Geef de regels weer als Markdown-tabel met de kolommen "Nr" (volgnummer) en "Regel" (de tekst van de regel). Begin bij de regel met "You are a GUI", stop na de regel met "Image resolution: width=842" en laat lege regels weg.

■ Oefenmateriaal ■
┌──

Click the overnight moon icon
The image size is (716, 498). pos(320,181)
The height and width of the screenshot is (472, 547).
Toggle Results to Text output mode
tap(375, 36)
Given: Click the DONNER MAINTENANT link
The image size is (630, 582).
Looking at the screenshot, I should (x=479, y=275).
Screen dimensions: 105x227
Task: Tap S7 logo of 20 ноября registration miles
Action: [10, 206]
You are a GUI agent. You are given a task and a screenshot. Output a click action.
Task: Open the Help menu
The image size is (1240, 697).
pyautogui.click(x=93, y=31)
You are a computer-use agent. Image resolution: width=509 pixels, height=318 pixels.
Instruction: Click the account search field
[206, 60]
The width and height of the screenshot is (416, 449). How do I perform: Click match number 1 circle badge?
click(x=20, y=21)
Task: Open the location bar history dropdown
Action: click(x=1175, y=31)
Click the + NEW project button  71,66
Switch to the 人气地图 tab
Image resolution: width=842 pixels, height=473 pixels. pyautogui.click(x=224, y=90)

└──
┌──

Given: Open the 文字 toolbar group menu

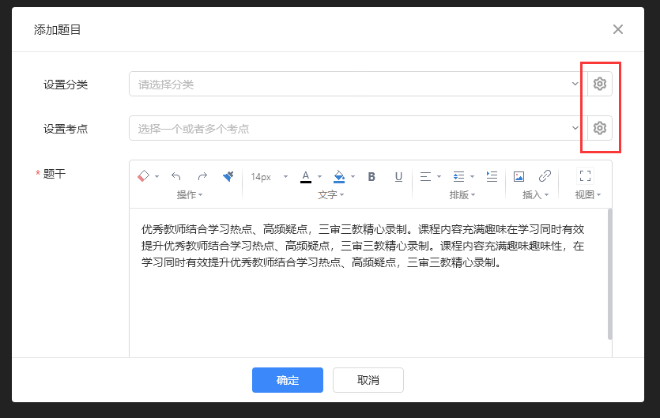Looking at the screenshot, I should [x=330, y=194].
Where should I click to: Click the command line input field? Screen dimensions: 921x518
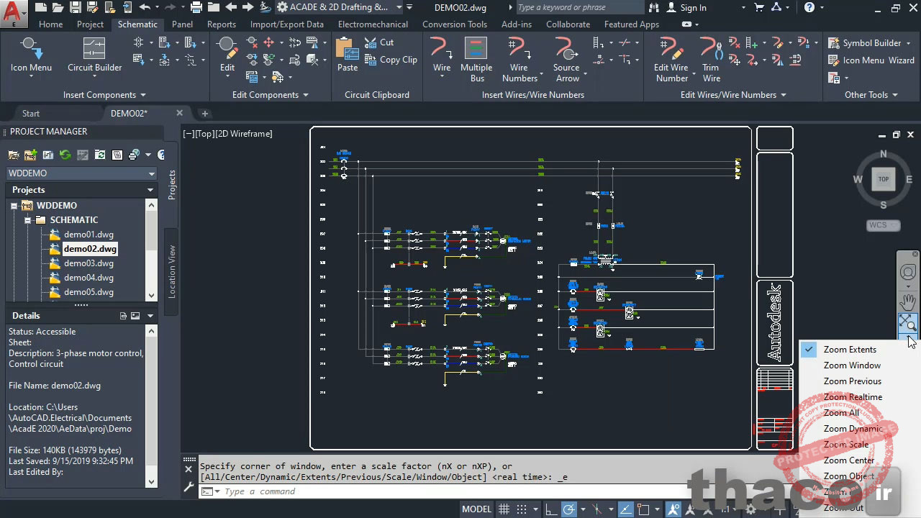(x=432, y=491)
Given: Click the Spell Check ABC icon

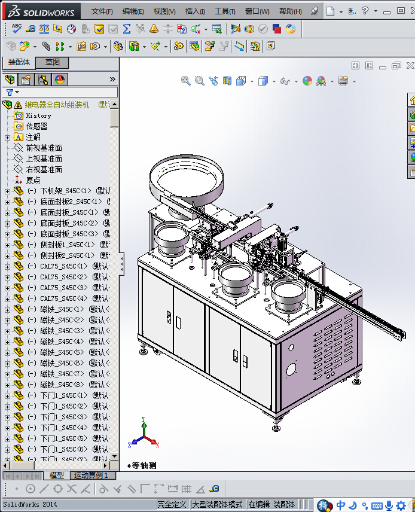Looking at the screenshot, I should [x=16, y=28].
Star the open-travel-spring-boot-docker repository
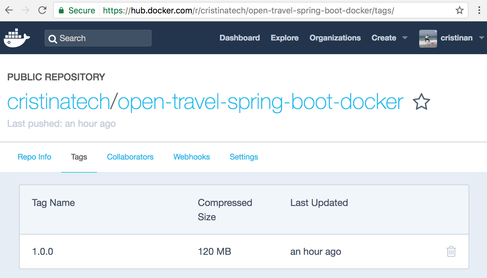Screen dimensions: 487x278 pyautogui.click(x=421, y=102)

└──

■ Antwoord op opdracht ■
| Nr | Regel |
|---|---|
| 1 | You are a GUI agent. You are given a task and a screenshot. Output a click action. |
| 2 | Task: Open the Help menu |
| 3 | The image size is (1240, 697). |
| 4 | pyautogui.click(x=93, y=31) |
| 5 | You are a computer-use agent. Image resolution: width=509 pixels, height=318 pixels. |
| 6 | Instruction: Click the account search field |
| 7 | [206, 60] |
| 8 | The width and height of the screenshot is (416, 449). How do I perform: Click match number 1 circle badge? |
| 9 | click(x=20, y=21) |
| 10 | Task: Open the location bar history dropdown |
| 11 | Action: click(x=1175, y=31) |
| 12 | Click the + NEW project button  71,66 |
| 13 | Switch to the 人气地图 tab |
| 14 | Image resolution: width=842 pixels, height=473 pixels. pyautogui.click(x=224, y=90) |